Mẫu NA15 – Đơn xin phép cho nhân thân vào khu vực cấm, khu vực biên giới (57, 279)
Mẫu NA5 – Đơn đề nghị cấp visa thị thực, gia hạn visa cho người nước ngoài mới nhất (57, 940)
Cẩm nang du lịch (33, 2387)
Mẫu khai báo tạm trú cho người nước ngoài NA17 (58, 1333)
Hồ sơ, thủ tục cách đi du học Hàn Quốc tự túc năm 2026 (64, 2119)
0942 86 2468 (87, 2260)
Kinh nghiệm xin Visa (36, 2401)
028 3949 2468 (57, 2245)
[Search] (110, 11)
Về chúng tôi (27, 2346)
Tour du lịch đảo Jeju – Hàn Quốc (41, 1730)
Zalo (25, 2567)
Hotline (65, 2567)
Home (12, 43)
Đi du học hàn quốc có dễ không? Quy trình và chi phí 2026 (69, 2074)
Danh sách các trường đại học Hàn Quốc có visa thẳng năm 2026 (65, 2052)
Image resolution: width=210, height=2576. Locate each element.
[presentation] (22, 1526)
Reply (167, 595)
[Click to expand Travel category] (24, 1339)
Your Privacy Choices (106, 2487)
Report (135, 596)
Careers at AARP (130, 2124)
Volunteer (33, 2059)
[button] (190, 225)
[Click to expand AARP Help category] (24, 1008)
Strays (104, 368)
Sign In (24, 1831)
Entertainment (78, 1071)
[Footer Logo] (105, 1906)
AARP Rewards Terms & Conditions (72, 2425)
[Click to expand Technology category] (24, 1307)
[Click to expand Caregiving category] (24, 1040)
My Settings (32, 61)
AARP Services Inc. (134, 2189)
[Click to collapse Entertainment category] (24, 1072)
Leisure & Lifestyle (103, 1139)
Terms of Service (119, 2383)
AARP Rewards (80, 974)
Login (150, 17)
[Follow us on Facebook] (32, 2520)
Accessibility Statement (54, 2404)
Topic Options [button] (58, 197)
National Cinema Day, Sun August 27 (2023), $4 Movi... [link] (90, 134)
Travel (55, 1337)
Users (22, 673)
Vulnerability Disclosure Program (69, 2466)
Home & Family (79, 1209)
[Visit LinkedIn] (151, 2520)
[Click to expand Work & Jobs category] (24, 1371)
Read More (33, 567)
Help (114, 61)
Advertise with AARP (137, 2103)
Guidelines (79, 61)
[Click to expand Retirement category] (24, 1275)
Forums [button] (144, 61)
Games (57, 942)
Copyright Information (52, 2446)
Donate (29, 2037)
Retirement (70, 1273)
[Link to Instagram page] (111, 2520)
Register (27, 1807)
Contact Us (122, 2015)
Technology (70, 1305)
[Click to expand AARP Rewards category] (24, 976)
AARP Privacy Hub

********************

▶ _Directions for this task_: Return every record, word for word.

▶ _Answer section_:
Mẫu NA15 – Đơn xin phép cho nhân thân vào khu vực cấm, khu vực biên giới (57, 279)
Mẫu NA5 – Đơn đề nghị cấp visa thị thực, gia hạn visa cho người nước ngoài mới nhất (57, 940)
Cẩm nang du lịch (33, 2387)
Mẫu khai báo tạm trú cho người nước ngoài NA17 (58, 1333)
Hồ sơ, thủ tục cách đi du học Hàn Quốc tự túc năm 2026 (64, 2119)
0942 86 2468 (87, 2260)
Kinh nghiệm xin Visa (36, 2401)
028 3949 2468 (57, 2245)
[Search] (110, 11)
Về chúng tôi (27, 2346)
Tour du lịch đảo Jeju – Hàn Quốc (41, 1730)
Zalo (25, 2567)
Hotline (65, 2567)
Home (12, 43)
Đi du học hàn quốc có dễ không? Quy trình và chi phí 2026 (69, 2074)
Danh sách các trường đại học Hàn Quốc có visa thẳng năm 2026 (65, 2052)
Image resolution: width=210, height=2576. Locate each element.
[presentation] (22, 1526)
Reply (167, 595)
[Click to expand Travel category] (24, 1339)
Your Privacy Choices (106, 2487)
Report (135, 596)
Careers at AARP (130, 2124)
Volunteer (33, 2059)
[button] (190, 225)
[Click to expand AARP Help category] (24, 1008)
Strays (104, 368)
Sign In (24, 1831)
Entertainment (78, 1071)
[Footer Logo] (105, 1906)
AARP Rewards Terms & Conditions (72, 2425)
[Click to expand Technology category] (24, 1307)
[Click to expand Caregiving category] (24, 1040)
My Settings (32, 61)
AARP Services Inc. (134, 2189)
[Click to collapse Entertainment category] (24, 1072)
Leisure & Lifestyle (103, 1139)
Terms of Service (119, 2383)
AARP Rewards (80, 974)
Login (150, 17)
[Follow us on Facebook] (32, 2520)
Accessibility Statement (54, 2404)
Topic Options [button] (58, 197)
National Cinema Day, Sun August 27 (2023), $4 Movi... [link] (90, 134)
Travel (55, 1337)
Users (22, 673)
Vulnerability Disclosure Program (69, 2466)
Home & Family (79, 1209)
[Visit LinkedIn] (151, 2520)
[Click to expand Work & Jobs category] (24, 1371)
Read More (33, 567)
Help (114, 61)
Advertise with AARP (137, 2103)
Guidelines (79, 61)
[Click to expand Retirement category] (24, 1275)
Forums [button] (144, 61)
Games (57, 942)
Copyright Information (52, 2446)
Donate (29, 2037)
Retirement (70, 1273)
[Link to Instagram page] (111, 2520)
Register (27, 1807)
Contact Us (122, 2015)
Technology (70, 1305)
[Click to expand AARP Rewards category] (24, 976)
AARP Privacy Hub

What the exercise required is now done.